■ Information ■

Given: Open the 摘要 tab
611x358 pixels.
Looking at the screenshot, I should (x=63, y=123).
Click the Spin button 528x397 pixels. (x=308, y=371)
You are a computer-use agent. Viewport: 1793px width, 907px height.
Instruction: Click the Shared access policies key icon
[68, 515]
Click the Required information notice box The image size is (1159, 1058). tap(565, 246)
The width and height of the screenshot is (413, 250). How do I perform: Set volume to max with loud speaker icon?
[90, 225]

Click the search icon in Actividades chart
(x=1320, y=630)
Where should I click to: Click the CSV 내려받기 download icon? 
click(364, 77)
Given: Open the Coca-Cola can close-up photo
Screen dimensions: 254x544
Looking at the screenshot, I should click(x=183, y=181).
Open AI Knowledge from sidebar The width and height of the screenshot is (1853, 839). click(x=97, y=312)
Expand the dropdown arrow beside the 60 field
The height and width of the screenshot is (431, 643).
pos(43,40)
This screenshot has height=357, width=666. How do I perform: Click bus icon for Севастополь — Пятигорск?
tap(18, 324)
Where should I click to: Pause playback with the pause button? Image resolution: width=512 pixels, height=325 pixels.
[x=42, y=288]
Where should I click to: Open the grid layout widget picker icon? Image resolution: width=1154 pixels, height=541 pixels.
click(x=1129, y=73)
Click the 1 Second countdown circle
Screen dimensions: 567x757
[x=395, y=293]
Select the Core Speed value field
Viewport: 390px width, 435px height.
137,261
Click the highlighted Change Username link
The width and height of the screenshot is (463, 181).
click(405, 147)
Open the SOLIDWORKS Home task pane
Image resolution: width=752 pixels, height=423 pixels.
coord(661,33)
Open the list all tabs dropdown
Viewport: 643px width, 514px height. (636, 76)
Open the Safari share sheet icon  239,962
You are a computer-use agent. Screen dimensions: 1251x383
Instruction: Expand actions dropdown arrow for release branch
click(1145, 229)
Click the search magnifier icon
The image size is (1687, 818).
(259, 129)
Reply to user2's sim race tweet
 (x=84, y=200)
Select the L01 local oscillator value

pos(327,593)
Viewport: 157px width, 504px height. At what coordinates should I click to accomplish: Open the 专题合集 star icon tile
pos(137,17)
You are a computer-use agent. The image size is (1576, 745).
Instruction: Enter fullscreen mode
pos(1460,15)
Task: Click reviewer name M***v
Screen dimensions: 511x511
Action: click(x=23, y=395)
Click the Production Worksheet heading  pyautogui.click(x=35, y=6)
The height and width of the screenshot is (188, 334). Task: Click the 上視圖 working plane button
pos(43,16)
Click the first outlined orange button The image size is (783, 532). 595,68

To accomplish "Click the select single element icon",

■ Exercise aim ■
So that the data stays intact, repeat all of it exactly.

■ Result below ■
Given: Open the 摘要 tab
611x358 pixels.
Looking at the screenshot, I should (x=63, y=123).
Click the Spin button 528x397 pixels. (x=308, y=371)
You are a computer-use agent. Viewport: 1793px width, 907px height.
Instruction: Click the Shared access policies key icon
[68, 515]
Click the Required information notice box The image size is (1159, 1058). tap(565, 246)
The width and height of the screenshot is (413, 250). How do I perform: Set volume to max with loud speaker icon?
[90, 225]

Click the search icon in Actividades chart
(x=1320, y=630)
Where should I click to: Click the CSV 내려받기 download icon? 
click(364, 77)
Given: Open the Coca-Cola can close-up photo
Screen dimensions: 254x544
Looking at the screenshot, I should click(x=183, y=181).
Open AI Knowledge from sidebar The width and height of the screenshot is (1853, 839). click(x=97, y=312)
Expand the dropdown arrow beside the 60 field
The height and width of the screenshot is (431, 643).
pos(43,40)
This screenshot has height=357, width=666. How do I perform: Click bus icon for Севастополь — Пятигорск?
tap(18, 324)
Where should I click to: Pause playback with the pause button? Image resolution: width=512 pixels, height=325 pixels.
[x=42, y=288]
Where should I click to: Open the grid layout widget picker icon? Image resolution: width=1154 pixels, height=541 pixels.
click(x=1129, y=73)
Click the 1 Second countdown circle
Screen dimensions: 567x757
[x=395, y=293]
Select the Core Speed value field
Viewport: 390px width, 435px height.
137,261
Click the highlighted Change Username link
The width and height of the screenshot is (463, 181).
click(405, 147)
Open the SOLIDWORKS Home task pane
Image resolution: width=752 pixels, height=423 pixels.
coord(661,33)
Open the list all tabs dropdown
Viewport: 643px width, 514px height. (636, 76)
Open the Safari share sheet icon  239,962
You are a computer-use agent. Screen dimensions: 1251x383
Instruction: Expand actions dropdown arrow for release branch
click(1145, 229)
Click the search magnifier icon
The image size is (1687, 818).
(259, 129)
Reply to user2's sim race tweet
 (x=84, y=200)
Select the L01 local oscillator value

pos(327,593)
Viewport: 157px width, 504px height. At what coordinates should I click to accomplish: Open the 专题合集 star icon tile
pos(137,17)
You are a computer-use agent. The image size is (1576, 745).
Instruction: Enter fullscreen mode
pos(1460,15)
Task: Click reviewer name M***v
Screen dimensions: 511x511
Action: click(x=23, y=395)
Click the Production Worksheet heading  pyautogui.click(x=35, y=6)
The height and width of the screenshot is (188, 334). Task: Click the 上視圖 working plane button
pos(43,16)
Click the first outlined orange button The image size is (783, 532). 595,68

To accomplish "Click the select single element icon",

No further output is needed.